The researchers realized that the lesions they missed had to do primarily with the placement of the breast on the gantry.

“This is a new technology and there is definitely a learning curve in terms of optimal placement of the breast on the detector,” Rhodes says. “With very few exceptions, the only ones we missed were the ones that were outside the field of view because the breast hadn’t been placed on the detector properly.”

The Right Techs
Recognizing the problem, the researchers are working with mammography rather than nuclear medicine technologists to place the breasts. “We realized we need people who are skilled in mammography to do these studies, to get the optimal breast placement,” Rhodes says.

The gamma camera produced some false-positive readings; however, mammogram did as well. “Both mammogram and our camera picked up lesions that did not prove to be cancer with biopsy,” Rhodes says, “but they were biopsied or excised because they looked suspicious. The false positives were generally lesions difficult to distinguish on mammography as well.”

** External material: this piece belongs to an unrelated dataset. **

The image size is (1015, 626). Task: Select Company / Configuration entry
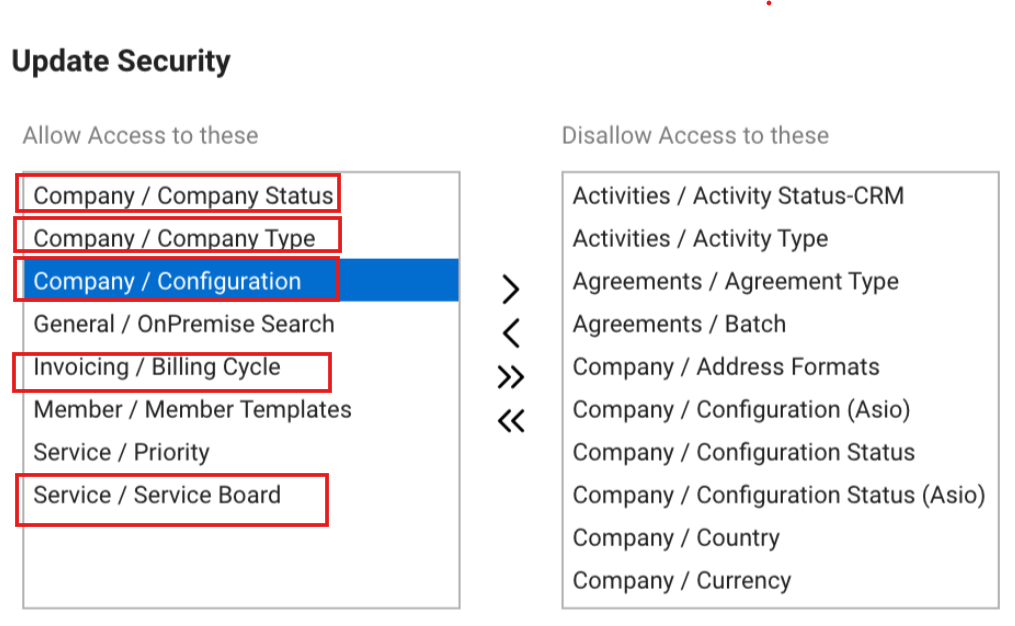[x=166, y=281]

Rhodes believes any breast imaging technique is going to have some false positives. The goal of the pilot study was not to reduce false positives, but to demonstrate that the camera can detect small breast lesions in women for whom mammograms don’t find them.

The group is about to update its findings to 100 patients. “Results from our 100 patients look as promising as those from our initial 40 patients,” Rhodes says.

Rhodes believes that someday soon, MBI could become mainstream technology for women with dense breasts and other risk factors.

Next on the researchers’ agenda is to study the technology in high-risk women with dense breasts. “We’re going to start that study this year,” Rhodes says. Once it is completed and published, “if we can demonstrate, which we are confident we can, that this technology is better than mammography in detecting breast cancer in this population, at that point, it is very likely that it could become a more standard option.”

Rhodes does not believe MRI will become obsolete for breast cancer detection. “It certainly won’t,” she says. “As a diagnostic tool, it’s fantastic. If you have a woman with a known abnormality and mammography is difficult to interpret, it’s very appropriate to get an MRI to evaluate that further, but I personally feel we need another option for screening women at increased risk for breast cancer because of the cost factor.”

Rhodes believes dedicated nuclear medicine breast imaging cameras are exciting. “I don’t think it’s one of those flash-in-the-pan technologies. I think it’s here to stay,” she says.

Other Gamma Contenders
Rachel F. Brem, MD, director of the Breast Imaging and Interventional Center at George Washington University Medical Center in Washington, D.C., agrees that specially designed breast gamma cameras have tremendous potential.

“I think it has an important role in both evaluating indeterminate lesions and potentially has a very important role in terms of screening high-risk women for breast cancer,” she says. “That’s especially true among women who had previous breast cancer or a lumpectomy where mammography and ultrasound can be very difficult to interpret due to scarring.”

Brem has worked with the high-resolution, small–field-of-view gamma camera manufactured and distributed by Dilon Technologies of Newport News, Va., first at Johns Hopkins University in Baltimore and now at George Washington.

“We have used it at my breast center for nearly six years. There have been over 500 patients imaged and some of the early data was reported with me as the first author in the Journal of Nuclear Medicine several years ago,” she says.

Her research group has a study that will appear in Radiology this summer using the breast-specific gamma imaging approach for screening high-risk women.

— Beth W. Orenstein is a freelance medical writer based in Northampton, Pa. She is a regular contributor to Radiology Today.